I FIGLI DELL’AVVOCATO

Verso le quattro del mattino del 7 marzo 1937 un contadino sta percorrendo la strada che da Mirto conduce a Caloveto quando, giunto a circa due chilometri da quest’ultimo paese, allo svolto di un gomito della strada che in quel punto è in forte pendio, nota su un bordo una motocicletta rovesciata ed a cavalcioni di essa un uomo. Sebbene intuisca che deve essere accaduta qualcosa di grave, tuttavia non si ferma né si avvicina ma, giunto a Caloveto dà l’allarme.

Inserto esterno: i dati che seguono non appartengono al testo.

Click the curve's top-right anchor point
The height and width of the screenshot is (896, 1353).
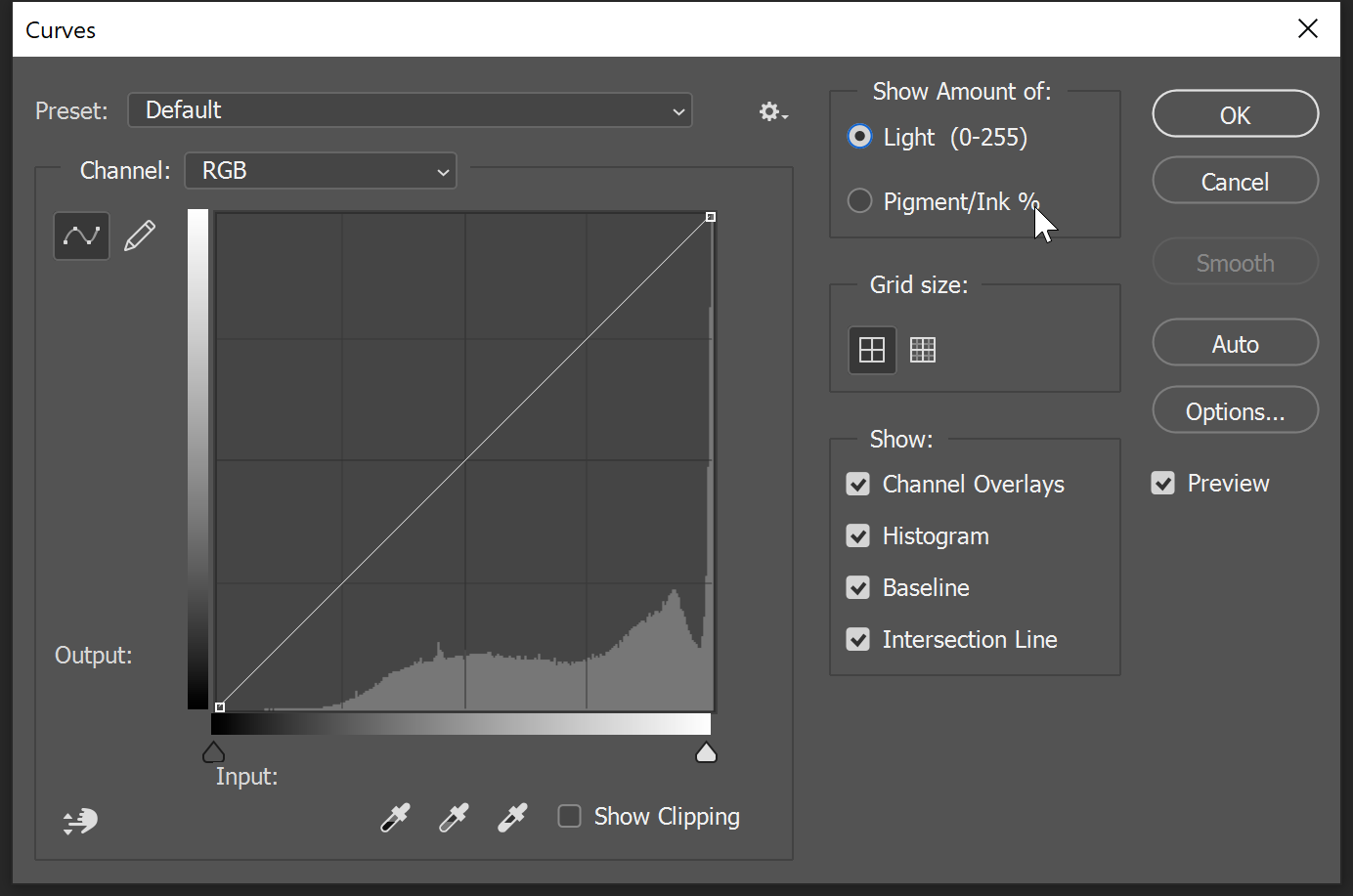point(711,216)
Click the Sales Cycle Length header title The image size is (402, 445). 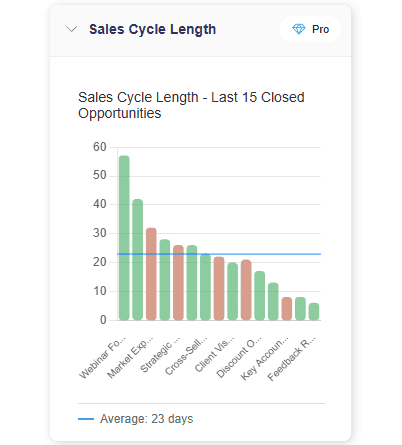[153, 29]
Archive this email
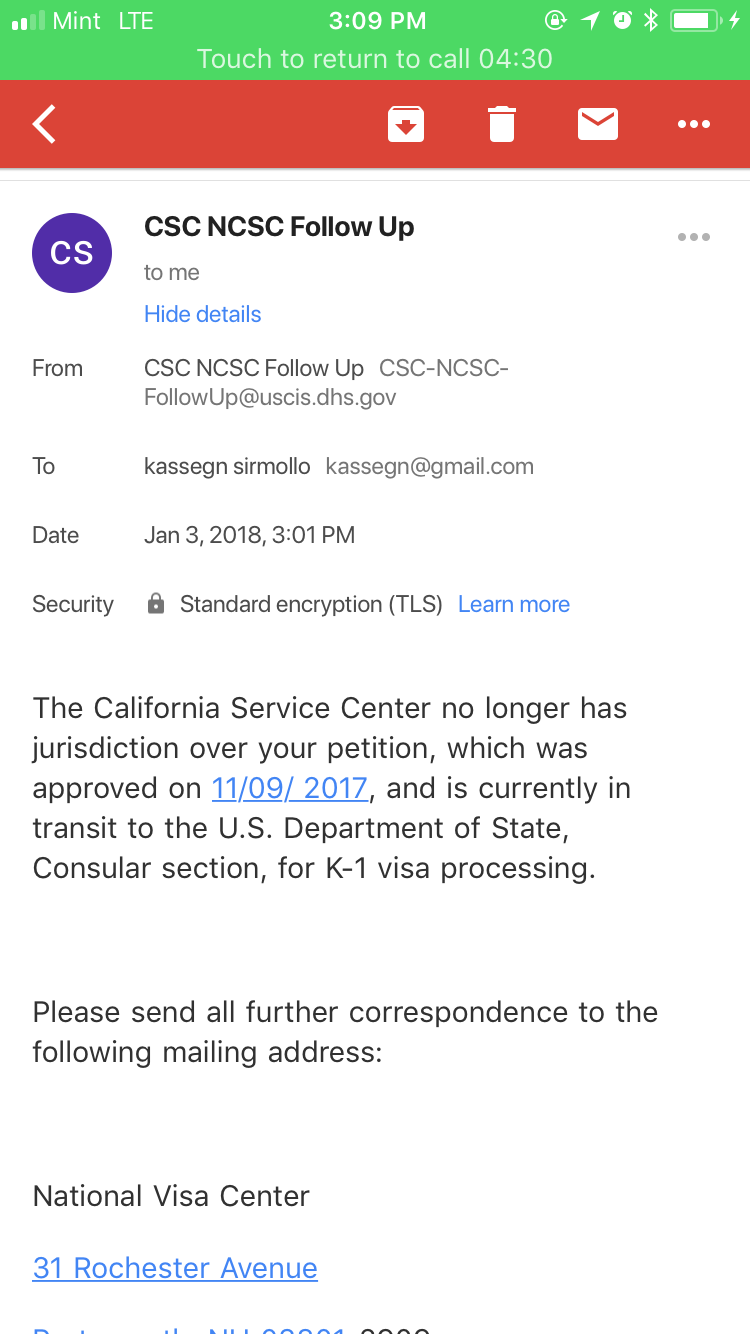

Accorrono sul posto molte persone e constatano che l’individuo che ancora inforca la motocicletta è stato ucciso con ben sette tremendi colpi di scure infertigli al capo ed al viso con estrema energia vulnerante.

– È Pasquale Bevacqua! – esclamano in coro i presenti.

Pasquale Bevacqua, giovane assai vigoroso ed aitante era figlio naturale dell’avvocato Luigi Comite, che lo aveva procreato, insieme ad altri sei figli, con la contadina Maria Beraldi, maritata Bevacqua. Dei detti sette figli, però, soltanto l’ucciso, ch’era il primogenito, godeva la maggiore benevolenza del padre, avvocato Comite, del quale amministrava i vasti possedimenti siti in contrada Serra di Caloveto.

Ovviamente, appena appresa la tragica notizia, sul posto accorrono tutti i familiari del povero Pasquale, tra cui la sorella Bambina (una dei sette figli dell’avvocato e di Maria), nonché suo marito Domenico Bevacqua, fratello uterino del morto perché nato da Maria e da suo marito. Bambina e Domenico, come gli altri, sono in preda alla più nera disperazione, piangendo e imprecando contro l’ignoto uccisore.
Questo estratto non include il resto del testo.